On fighting fraud, Google Search, and machine learning

By Oren Kaniel

The extent and sophistication of mobile ad fraud is growing at an alarming rate, making it more dangerous than ever.

Since we at AppsFlyer have been working with many of the largest advertisers globally, we identified the first forms of mobile ad fraud as early as 2012. This led us to quickly roll out mechanisms to block these early forms of fraud: such as automatically blocking suspicious IP addresses, and introducing a proprietary client side SDK authentication.

We also integrated with anti-fraud companies to allow our clients to work with a tool of their choice. However, fairly quickly we realized that thanks to our scale, we were actually much faster to identify anomalies and block them than anyone else in the industry.

For me, this was a moment of realization: data is not only the new oil, it is absolutely everything! Data is the oil, the network effect, a significant barrier of entry, and most importantly the value a company can provide its clients that no one else can. Great technology can only take you so far, as practically any technology can be imitated fairly easily nowadays.

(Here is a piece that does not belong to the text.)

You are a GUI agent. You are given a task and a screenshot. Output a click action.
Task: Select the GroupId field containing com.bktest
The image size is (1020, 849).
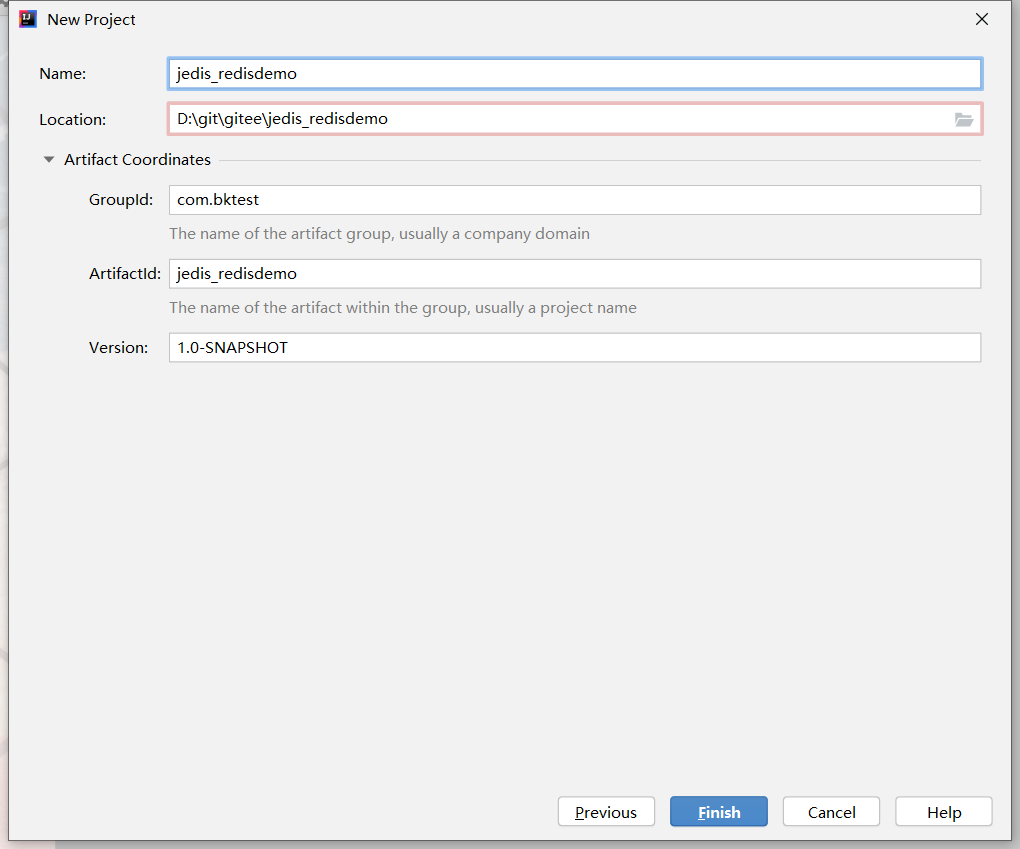pyautogui.click(x=574, y=200)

Once you deliver great tech and a product that clients love, you can move to the next phase: improving the technology and product by leveraging collected data and machine learning. And this is where a clear line can be drawn between superior and mediocre.

Let’s look at Google Search for a moment. Indexing technology has been out there for companies (and theoretically for anyone) to use. So why is it that Google has not been challenged on this front for over 15 years? The answer is simple: The Data! The data collected by the search engine every day is the fuel that feeds its search algorithm.

Technically, it is we, the users, who keep feeding Google with data all day, every day. It is because of this never-ending flow of data that Google is able to offer great search results. In theory, if we all stopped using Google Search and moved to another provider, say Bing, it won’t be long before it would have far better search results, while Google results will eventually become irrelevant.

This is exactly what we have done with AppsFlyer’s fraud protection solution. AppsFlyer measures Billions of dollars in mobile ad spend, over 500 Billion mobile interactions every month coming from roughly 98% of smartphone devices globally. On average, we interact with and see every device several times a day, every day. It allows us to identify device anomalies on both the user and ad-network level.

For example, because (i) it is impossible for a user to click on multiple ads in a single second, (ii) a user cannot physically be at several locations across the globe at the same time, and (iii) we recognize 98% of devices globally, it is simply impossible for a campaign to have a 70% rate of new devices. When that happens, it is 100% fraud.

Personally, I am not a fan of hype. Machine learning and AI are definitely big right now, but one must go beyond the fluff! Machine learning is worthless without a continuous flow of data at scale to train on. So it is only when you have robust technology, a great product and data at scale that your product can go from solid to superior. And that’s when you reach a level where you provide value that no one else can offer.

A fraud-busting product is a b#$ch because it is mostly comprised of back-end algorithms and machine learning, making it far less visible. While our competitors are trying to catch up with what we have already learned and implemented years ago, we are several steps ahead in leveraging our scale and data.

As a result, our competitors are heavily investing in marketing, causing a frenzy in the market and among advertisers, while their fraud tools are centered on static, rule-based engines without the data. Like Bing.

Fighting fraud is a game of cat and mouse. Our scale enables us to quickly catch these fraudsters (mice), automatically immunizing our entire client base against fraud.